(Dataset entries)
- - - -
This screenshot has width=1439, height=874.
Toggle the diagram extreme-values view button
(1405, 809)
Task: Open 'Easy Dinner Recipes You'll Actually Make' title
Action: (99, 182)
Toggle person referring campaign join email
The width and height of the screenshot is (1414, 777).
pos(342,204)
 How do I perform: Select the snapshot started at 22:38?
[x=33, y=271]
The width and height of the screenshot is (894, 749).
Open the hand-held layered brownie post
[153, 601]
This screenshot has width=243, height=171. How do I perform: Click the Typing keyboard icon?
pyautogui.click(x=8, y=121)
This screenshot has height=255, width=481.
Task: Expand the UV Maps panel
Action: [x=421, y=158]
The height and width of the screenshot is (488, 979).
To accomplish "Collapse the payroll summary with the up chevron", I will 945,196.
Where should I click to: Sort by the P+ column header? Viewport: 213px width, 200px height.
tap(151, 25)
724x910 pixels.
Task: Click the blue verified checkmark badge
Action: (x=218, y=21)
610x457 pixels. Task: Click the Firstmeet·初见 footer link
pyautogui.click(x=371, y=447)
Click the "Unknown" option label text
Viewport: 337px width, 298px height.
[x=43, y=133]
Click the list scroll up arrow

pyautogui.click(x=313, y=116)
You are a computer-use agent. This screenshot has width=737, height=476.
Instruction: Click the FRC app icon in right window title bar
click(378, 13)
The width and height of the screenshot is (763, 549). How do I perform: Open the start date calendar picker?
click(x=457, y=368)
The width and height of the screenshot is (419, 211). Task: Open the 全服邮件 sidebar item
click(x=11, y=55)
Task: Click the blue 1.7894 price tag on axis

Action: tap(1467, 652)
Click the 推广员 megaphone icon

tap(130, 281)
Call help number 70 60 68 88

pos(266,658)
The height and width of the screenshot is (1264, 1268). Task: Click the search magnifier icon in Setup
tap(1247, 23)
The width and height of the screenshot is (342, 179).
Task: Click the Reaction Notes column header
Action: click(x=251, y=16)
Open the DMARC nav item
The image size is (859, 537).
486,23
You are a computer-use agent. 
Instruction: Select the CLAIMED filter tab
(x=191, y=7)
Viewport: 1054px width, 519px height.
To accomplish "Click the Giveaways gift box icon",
- - - -
What the exercise asks ▸ All of the entries must be quoted exactly; please include each one.

Response ▸
This screenshot has width=1439, height=874.
Toggle the diagram extreme-values view button
(1405, 809)
Task: Open 'Easy Dinner Recipes You'll Actually Make' title
Action: (99, 182)
Toggle person referring campaign join email
The width and height of the screenshot is (1414, 777).
pos(342,204)
 How do I perform: Select the snapshot started at 22:38?
[x=33, y=271]
The width and height of the screenshot is (894, 749).
Open the hand-held layered brownie post
[153, 601]
This screenshot has width=243, height=171. How do I perform: Click the Typing keyboard icon?
pyautogui.click(x=8, y=121)
This screenshot has height=255, width=481.
Task: Expand the UV Maps panel
Action: [x=421, y=158]
The height and width of the screenshot is (488, 979).
To accomplish "Collapse the payroll summary with the up chevron", I will 945,196.
Where should I click to: Sort by the P+ column header? Viewport: 213px width, 200px height.
tap(151, 25)
724x910 pixels.
Task: Click the blue verified checkmark badge
Action: (x=218, y=21)
610x457 pixels. Task: Click the Firstmeet·初见 footer link
pyautogui.click(x=371, y=447)
Click the "Unknown" option label text
Viewport: 337px width, 298px height.
[x=43, y=133]
Click the list scroll up arrow

pyautogui.click(x=313, y=116)
You are a computer-use agent. This screenshot has width=737, height=476.
Instruction: Click the FRC app icon in right window title bar
click(378, 13)
The width and height of the screenshot is (763, 549). How do I perform: Open the start date calendar picker?
click(x=457, y=368)
The width and height of the screenshot is (419, 211). Task: Open the 全服邮件 sidebar item
click(x=11, y=55)
Task: Click the blue 1.7894 price tag on axis

Action: tap(1467, 652)
Click the 推广员 megaphone icon

tap(130, 281)
Call help number 70 60 68 88

pos(266,658)
The height and width of the screenshot is (1264, 1268). Task: Click the search magnifier icon in Setup
tap(1247, 23)
The width and height of the screenshot is (342, 179).
Task: Click the Reaction Notes column header
Action: click(x=251, y=16)
Open the DMARC nav item
The image size is (859, 537).
486,23
You are a computer-use agent. 
Instruction: Select the CLAIMED filter tab
(x=191, y=7)
Viewport: 1054px width, 519px height.
To accomplish "Click the Giveaways gift box icon",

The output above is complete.